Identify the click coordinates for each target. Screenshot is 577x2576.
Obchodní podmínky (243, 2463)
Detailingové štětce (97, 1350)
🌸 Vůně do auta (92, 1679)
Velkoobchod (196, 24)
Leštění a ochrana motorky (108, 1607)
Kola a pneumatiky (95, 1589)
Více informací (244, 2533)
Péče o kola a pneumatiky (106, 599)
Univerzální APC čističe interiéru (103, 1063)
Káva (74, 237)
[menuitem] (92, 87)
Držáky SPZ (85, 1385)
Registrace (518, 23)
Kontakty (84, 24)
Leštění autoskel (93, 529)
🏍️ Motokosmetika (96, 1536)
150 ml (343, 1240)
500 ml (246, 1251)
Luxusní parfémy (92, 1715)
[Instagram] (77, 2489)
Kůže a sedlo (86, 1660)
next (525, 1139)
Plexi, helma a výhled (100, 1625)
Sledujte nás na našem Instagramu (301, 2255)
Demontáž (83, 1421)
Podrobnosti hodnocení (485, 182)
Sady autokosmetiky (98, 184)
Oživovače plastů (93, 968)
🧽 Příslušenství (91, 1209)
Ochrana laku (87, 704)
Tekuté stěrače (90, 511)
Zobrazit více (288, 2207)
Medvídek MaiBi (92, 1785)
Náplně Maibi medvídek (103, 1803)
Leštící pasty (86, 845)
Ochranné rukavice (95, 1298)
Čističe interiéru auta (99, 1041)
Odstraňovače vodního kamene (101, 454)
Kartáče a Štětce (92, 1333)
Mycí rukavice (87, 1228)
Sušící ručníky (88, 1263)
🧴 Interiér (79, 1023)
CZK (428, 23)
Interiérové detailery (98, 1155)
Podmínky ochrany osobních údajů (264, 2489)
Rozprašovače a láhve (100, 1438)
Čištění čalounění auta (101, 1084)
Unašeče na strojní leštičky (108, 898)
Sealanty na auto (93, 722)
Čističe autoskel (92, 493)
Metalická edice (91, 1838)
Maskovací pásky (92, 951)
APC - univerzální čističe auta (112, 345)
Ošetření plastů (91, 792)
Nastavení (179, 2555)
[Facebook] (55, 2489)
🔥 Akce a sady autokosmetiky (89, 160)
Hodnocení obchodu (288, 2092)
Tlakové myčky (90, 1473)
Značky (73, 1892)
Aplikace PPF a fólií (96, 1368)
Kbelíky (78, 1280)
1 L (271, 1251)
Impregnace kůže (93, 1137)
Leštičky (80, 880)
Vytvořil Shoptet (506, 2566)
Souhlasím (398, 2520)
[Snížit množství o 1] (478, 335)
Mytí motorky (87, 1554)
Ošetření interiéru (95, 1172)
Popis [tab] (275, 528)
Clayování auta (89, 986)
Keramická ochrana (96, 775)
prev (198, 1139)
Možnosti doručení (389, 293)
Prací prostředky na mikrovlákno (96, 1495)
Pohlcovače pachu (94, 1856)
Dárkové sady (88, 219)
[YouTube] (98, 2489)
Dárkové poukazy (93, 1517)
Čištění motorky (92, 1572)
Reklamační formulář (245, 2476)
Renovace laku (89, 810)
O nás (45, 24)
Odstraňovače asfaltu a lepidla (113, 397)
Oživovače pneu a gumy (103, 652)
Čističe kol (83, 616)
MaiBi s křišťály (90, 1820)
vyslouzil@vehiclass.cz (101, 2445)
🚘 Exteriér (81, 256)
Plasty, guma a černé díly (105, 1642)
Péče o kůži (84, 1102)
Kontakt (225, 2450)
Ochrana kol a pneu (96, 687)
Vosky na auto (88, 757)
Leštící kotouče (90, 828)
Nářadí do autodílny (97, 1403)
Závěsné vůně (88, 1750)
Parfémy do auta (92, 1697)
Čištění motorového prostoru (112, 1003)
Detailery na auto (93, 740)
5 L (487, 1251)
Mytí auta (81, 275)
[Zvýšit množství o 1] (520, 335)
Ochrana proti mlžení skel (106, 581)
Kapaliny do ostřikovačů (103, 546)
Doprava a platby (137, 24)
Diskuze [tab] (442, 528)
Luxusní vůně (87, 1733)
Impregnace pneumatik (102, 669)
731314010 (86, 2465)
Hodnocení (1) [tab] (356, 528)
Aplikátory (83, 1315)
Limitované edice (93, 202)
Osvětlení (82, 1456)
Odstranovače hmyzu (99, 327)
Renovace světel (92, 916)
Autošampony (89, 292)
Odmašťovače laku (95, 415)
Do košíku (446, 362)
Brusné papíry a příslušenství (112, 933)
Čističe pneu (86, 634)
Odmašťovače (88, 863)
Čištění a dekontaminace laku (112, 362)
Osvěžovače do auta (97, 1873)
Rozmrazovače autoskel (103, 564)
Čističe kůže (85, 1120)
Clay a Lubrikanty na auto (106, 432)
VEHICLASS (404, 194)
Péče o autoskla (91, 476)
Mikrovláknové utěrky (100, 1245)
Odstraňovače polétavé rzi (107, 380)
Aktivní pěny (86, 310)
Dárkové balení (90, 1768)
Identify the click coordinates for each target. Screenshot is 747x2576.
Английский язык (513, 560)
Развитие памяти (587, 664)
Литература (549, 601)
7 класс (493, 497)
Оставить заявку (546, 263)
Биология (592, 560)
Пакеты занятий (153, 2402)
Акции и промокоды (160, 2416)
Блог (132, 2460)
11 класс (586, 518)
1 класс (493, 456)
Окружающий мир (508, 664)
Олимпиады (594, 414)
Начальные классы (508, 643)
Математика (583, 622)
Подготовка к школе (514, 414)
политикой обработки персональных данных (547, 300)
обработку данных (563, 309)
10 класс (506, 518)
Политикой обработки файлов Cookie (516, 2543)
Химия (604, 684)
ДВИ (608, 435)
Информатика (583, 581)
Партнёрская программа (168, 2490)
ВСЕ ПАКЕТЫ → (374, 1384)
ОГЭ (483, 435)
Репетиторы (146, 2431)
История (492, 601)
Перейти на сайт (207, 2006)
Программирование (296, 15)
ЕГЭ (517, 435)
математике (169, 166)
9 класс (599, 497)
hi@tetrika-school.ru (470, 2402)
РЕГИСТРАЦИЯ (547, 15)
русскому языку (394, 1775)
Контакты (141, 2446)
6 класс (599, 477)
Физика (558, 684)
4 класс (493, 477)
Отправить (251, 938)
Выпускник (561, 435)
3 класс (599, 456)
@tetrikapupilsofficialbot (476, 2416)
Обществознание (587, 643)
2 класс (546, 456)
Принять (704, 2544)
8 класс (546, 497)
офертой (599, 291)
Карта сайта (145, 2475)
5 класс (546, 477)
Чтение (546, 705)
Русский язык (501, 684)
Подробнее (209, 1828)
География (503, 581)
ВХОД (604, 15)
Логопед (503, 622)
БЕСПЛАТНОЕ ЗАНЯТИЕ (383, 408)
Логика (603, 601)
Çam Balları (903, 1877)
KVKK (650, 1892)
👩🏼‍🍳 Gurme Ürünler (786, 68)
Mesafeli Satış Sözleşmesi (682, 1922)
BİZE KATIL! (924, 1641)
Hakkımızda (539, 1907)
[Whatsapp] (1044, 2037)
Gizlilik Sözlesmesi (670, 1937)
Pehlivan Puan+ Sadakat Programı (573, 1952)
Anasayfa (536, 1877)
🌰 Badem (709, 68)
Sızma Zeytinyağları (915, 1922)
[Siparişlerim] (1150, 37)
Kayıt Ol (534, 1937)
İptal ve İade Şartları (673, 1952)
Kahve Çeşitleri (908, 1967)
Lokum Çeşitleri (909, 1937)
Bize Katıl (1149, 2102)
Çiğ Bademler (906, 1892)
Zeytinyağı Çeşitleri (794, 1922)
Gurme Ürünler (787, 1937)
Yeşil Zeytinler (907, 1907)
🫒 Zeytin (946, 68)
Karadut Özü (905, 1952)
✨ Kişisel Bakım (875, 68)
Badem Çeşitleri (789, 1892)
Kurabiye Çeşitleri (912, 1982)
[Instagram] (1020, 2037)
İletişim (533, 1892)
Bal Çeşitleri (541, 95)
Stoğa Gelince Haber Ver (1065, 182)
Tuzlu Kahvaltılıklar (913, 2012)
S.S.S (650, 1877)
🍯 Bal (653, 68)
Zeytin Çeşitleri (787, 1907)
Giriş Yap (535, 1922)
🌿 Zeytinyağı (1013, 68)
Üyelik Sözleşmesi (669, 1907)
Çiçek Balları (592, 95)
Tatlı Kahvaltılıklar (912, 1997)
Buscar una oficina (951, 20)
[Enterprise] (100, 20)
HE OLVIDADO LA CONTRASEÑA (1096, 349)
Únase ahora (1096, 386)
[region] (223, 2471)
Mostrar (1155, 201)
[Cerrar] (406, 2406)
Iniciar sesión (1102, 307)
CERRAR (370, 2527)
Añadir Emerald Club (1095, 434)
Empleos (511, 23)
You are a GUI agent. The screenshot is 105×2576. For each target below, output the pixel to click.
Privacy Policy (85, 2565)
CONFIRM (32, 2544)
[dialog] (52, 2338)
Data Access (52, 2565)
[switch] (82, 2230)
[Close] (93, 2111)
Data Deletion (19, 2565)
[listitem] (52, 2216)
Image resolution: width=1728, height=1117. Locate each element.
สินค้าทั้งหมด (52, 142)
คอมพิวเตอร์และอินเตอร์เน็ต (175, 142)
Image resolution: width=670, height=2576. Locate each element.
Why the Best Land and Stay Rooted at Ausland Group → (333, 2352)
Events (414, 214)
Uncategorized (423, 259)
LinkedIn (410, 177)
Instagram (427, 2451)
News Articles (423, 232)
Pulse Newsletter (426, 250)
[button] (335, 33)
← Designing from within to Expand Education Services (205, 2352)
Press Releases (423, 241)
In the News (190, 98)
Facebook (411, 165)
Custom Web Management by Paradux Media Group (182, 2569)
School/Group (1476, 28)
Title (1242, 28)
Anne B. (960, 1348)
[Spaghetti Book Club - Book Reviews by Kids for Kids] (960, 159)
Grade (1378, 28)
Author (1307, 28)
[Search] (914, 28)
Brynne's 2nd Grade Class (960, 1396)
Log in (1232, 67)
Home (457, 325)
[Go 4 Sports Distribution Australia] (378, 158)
++++
- What to work on -
The answer is the lines above between the line holding "ДВИ (608, 435)" and the line holding "[Siparişlerim] (1150, 37)", inclusive, each written out exactly, and no others.

- Response to the exercise -
ДВИ (608, 435)
Информатика (583, 581)
Партнёрская программа (168, 2490)
ВСЕ ПАКЕТЫ → (374, 1384)
ОГЭ (483, 435)
Репетиторы (146, 2431)
История (492, 601)
Перейти на сайт (207, 2006)
Программирование (296, 15)
ЕГЭ (517, 435)
математике (169, 166)
9 класс (599, 497)
hi@tetrika-school.ru (470, 2402)
РЕГИСТРАЦИЯ (547, 15)
русскому языку (394, 1775)
Контакты (141, 2446)
6 класс (599, 477)
Физика (558, 684)
4 класс (493, 477)
Отправить (251, 938)
Выпускник (561, 435)
3 класс (599, 456)
@tetrikapupilsofficialbot (476, 2416)
Обществознание (587, 643)
2 класс (546, 456)
Принять (704, 2544)
8 класс (546, 497)
офертой (599, 291)
Карта сайта (145, 2475)
5 класс (546, 477)
Чтение (546, 705)
Русский язык (501, 684)
Подробнее (209, 1828)
География (503, 581)
ВХОД (604, 15)
Логопед (503, 622)
БЕСПЛАТНОЕ ЗАНЯТИЕ (383, 408)
Логика (603, 601)
Çam Balları (903, 1877)
KVKK (650, 1892)
👩🏼‍🍳 Gurme Ürünler (786, 68)
Mesafeli Satış Sözleşmesi (682, 1922)
BİZE KATIL! (924, 1641)
Hakkımızda (539, 1907)
[Whatsapp] (1044, 2037)
Gizlilik Sözlesmesi (670, 1937)
Pehlivan Puan+ Sadakat Programı (573, 1952)
Anasayfa (536, 1877)
🌰 Badem (709, 68)
Sızma Zeytinyağları (915, 1922)
[Siparişlerim] (1150, 37)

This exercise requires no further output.